Rows from a dataset
◆ ◆ ◆ ◆ ◆ ◆ ◆
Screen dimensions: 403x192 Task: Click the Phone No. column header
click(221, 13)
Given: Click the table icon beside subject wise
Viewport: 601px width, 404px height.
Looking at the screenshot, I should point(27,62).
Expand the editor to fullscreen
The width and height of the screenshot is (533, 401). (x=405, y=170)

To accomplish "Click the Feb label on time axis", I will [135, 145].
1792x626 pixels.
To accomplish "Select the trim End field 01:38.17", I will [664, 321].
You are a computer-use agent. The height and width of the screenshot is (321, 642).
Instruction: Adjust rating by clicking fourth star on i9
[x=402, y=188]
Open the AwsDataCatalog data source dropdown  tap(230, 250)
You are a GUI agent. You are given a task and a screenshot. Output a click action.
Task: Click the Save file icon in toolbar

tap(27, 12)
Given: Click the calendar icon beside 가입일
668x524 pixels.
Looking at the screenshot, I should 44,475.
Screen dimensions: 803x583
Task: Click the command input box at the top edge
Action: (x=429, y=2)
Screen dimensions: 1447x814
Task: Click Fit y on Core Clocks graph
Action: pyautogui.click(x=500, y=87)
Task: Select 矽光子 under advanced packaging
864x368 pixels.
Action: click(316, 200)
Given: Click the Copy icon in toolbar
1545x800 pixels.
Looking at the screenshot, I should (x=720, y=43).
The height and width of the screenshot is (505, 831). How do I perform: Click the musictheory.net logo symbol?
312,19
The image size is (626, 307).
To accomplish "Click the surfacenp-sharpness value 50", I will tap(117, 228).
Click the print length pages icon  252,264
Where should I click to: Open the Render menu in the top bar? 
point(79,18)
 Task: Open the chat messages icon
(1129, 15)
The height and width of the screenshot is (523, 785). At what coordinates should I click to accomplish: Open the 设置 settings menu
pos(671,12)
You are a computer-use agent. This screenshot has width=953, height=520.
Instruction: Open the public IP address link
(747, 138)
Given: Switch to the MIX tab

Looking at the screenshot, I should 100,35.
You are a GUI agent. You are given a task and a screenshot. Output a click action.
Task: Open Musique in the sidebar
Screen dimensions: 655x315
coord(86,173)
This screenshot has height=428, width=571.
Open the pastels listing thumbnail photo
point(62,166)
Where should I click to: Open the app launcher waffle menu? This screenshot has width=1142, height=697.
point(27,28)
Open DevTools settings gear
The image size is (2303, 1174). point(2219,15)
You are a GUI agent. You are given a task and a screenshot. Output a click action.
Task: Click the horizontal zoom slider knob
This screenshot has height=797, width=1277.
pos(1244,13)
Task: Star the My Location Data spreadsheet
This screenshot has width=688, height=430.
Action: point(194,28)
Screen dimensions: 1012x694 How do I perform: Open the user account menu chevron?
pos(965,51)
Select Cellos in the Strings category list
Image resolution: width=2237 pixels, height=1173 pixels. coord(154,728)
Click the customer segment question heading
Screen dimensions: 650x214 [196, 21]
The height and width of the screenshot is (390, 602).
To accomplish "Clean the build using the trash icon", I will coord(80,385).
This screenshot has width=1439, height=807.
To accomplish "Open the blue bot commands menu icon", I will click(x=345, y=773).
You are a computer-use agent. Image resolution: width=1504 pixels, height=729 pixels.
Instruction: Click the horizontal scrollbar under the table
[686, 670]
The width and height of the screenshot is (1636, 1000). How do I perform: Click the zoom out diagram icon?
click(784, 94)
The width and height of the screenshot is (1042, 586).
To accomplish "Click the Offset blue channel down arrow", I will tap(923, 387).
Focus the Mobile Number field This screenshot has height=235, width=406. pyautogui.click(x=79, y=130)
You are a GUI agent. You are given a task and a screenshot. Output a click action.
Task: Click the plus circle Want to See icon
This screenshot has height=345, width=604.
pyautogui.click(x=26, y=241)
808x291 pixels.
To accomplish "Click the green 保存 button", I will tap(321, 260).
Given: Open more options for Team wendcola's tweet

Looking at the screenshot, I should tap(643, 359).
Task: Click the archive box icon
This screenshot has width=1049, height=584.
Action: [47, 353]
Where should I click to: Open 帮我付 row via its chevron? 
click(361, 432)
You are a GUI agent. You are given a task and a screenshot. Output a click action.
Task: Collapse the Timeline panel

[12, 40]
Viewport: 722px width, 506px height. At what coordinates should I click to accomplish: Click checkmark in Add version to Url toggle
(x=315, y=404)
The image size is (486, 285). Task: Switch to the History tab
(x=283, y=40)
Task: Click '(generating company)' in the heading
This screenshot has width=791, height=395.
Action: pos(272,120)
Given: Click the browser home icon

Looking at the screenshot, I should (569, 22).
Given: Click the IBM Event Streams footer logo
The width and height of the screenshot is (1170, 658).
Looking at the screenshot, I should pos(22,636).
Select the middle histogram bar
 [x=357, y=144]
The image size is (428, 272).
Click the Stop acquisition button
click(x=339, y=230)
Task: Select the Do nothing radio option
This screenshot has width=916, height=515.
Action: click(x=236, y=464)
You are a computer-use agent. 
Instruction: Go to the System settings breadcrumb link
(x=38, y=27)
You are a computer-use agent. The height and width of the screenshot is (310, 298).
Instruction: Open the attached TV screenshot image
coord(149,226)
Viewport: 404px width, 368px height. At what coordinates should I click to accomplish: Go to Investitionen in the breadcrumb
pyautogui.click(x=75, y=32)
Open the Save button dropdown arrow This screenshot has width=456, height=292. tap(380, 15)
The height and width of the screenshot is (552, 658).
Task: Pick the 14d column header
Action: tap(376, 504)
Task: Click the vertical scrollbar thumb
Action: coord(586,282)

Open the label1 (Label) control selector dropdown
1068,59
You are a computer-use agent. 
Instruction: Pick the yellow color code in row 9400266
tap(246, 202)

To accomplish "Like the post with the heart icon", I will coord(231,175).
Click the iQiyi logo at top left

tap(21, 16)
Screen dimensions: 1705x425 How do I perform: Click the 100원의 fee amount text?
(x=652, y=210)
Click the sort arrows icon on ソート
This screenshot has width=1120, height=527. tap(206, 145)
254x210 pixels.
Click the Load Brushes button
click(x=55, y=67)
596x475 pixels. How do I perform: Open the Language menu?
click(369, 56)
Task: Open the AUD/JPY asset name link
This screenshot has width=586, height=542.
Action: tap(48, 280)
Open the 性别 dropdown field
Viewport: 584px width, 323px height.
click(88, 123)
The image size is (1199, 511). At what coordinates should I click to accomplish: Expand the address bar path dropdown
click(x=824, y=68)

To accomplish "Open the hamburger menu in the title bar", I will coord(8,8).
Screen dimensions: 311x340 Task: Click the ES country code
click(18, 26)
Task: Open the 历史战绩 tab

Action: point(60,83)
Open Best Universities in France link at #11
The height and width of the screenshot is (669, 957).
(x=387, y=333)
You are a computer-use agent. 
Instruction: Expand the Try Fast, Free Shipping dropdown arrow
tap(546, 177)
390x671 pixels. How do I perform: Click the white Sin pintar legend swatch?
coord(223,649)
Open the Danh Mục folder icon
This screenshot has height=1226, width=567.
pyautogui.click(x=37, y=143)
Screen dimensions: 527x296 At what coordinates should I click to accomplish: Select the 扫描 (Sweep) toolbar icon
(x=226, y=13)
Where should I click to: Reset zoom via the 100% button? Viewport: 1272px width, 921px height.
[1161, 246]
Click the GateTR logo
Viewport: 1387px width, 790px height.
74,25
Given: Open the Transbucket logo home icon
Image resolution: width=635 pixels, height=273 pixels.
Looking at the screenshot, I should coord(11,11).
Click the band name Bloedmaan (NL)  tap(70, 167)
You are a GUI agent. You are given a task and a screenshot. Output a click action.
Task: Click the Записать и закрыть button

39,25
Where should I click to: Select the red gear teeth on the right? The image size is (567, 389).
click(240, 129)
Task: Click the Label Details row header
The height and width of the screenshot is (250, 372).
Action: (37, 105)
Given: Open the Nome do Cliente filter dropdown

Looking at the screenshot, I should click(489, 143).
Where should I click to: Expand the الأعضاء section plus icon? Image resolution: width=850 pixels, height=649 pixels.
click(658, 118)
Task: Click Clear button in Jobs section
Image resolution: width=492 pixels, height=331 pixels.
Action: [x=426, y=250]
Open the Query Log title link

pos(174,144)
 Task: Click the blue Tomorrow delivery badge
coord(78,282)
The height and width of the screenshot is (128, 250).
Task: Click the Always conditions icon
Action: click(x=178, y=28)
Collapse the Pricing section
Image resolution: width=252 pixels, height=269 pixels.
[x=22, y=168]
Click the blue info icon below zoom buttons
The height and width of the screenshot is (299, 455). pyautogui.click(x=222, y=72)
◆ ◆ ◆ ◆ ◆ ◆ ◆
# Exercise goal
Extract every line of the entries above that contains the string "size". Case counts.

# Correct answer
The image size is (626, 307).
The image size is (2303, 1174). point(2219,15)
The image size is (486, 285). Task: Switch to the History tab
The image size is (428, 272).
The image size is (1199, 511). At what coordinates should I click to accomplish: Expand the address bar path dropdown
Where should I click to: Select the red gear teeth on the right? The image size is (567, 389).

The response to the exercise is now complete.